*** Opening RECORD EXTRACTS ***
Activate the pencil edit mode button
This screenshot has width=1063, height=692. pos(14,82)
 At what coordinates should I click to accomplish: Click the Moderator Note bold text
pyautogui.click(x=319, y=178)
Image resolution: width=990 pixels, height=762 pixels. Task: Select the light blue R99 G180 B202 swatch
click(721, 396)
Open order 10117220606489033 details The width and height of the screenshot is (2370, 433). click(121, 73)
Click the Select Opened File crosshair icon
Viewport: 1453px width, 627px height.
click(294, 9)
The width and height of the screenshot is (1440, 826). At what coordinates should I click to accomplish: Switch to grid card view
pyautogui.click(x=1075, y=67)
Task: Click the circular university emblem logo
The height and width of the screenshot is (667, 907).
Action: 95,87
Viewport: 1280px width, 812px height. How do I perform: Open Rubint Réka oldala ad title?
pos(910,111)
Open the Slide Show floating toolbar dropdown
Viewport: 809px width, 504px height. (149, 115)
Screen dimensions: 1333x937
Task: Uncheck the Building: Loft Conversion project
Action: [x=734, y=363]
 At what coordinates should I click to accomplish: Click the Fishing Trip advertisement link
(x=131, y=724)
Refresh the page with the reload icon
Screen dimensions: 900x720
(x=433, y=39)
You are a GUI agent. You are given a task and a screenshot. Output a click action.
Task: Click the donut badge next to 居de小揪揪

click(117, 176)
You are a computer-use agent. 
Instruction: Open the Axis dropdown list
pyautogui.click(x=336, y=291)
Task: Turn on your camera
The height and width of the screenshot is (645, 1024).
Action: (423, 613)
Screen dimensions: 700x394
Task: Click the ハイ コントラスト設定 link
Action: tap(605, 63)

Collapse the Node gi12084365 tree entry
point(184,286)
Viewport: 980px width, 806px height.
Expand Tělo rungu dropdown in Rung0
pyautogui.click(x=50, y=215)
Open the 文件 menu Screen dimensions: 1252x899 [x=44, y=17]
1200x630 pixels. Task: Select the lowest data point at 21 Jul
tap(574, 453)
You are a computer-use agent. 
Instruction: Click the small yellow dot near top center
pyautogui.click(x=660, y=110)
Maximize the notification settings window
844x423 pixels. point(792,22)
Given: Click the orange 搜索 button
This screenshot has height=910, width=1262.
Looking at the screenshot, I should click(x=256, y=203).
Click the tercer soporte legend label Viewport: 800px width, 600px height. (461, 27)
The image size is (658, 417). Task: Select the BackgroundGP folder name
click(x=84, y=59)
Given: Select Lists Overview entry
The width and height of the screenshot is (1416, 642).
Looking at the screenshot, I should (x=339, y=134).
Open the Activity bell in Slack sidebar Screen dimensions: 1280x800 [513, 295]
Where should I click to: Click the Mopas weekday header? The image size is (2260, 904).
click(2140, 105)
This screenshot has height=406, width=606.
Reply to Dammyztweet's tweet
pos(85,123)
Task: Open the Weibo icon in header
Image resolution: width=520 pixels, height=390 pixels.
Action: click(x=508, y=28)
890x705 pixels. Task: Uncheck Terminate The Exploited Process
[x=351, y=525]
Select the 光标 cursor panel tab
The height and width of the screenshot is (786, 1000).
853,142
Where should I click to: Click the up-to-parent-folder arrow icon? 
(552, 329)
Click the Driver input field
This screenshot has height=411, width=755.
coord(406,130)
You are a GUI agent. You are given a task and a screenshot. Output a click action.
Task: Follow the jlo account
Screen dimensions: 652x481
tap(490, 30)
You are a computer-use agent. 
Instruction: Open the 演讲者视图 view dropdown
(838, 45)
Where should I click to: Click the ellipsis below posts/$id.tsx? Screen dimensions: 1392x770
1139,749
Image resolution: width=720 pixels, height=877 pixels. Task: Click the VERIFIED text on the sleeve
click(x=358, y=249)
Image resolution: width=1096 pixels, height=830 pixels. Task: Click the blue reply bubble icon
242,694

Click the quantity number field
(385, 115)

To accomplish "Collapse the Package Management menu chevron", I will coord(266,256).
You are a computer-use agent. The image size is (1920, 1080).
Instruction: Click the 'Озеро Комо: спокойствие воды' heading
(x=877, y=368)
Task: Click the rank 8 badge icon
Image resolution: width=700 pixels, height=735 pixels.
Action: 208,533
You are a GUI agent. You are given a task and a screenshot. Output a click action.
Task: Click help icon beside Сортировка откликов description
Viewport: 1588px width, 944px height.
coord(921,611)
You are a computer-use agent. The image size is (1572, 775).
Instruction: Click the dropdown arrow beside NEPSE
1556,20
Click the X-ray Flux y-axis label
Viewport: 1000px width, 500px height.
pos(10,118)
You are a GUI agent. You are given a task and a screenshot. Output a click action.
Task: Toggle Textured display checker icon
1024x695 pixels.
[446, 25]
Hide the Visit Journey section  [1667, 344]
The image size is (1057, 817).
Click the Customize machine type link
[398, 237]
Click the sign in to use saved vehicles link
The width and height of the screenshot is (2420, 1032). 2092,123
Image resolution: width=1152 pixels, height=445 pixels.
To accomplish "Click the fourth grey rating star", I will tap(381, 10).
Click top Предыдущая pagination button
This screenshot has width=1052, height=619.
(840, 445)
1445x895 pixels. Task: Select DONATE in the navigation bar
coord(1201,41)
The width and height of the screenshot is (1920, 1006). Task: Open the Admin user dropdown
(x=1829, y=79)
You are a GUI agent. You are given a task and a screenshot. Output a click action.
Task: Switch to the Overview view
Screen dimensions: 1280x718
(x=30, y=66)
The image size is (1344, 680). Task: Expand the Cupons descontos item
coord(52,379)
*** Closing RECORD EXTRACTS ***
→ **WORK REQUEST**:
Your answer must consist solely of the lines from the one containing "Image resolution: width=1152" through the last line of the entries, reproduced exactly.

→ **WRITTEN SOLUTION**:
Image resolution: width=1152 pixels, height=445 pixels.
To accomplish "Click the fourth grey rating star", I will tap(381, 10).
Click top Предыдущая pagination button
This screenshot has width=1052, height=619.
(840, 445)
1445x895 pixels. Task: Select DONATE in the navigation bar
coord(1201,41)
The width and height of the screenshot is (1920, 1006). Task: Open the Admin user dropdown
(x=1829, y=79)
You are a GUI agent. You are given a task and a screenshot. Output a click action.
Task: Switch to the Overview view
Screen dimensions: 1280x718
(x=30, y=66)
The image size is (1344, 680). Task: Expand the Cupons descontos item
coord(52,379)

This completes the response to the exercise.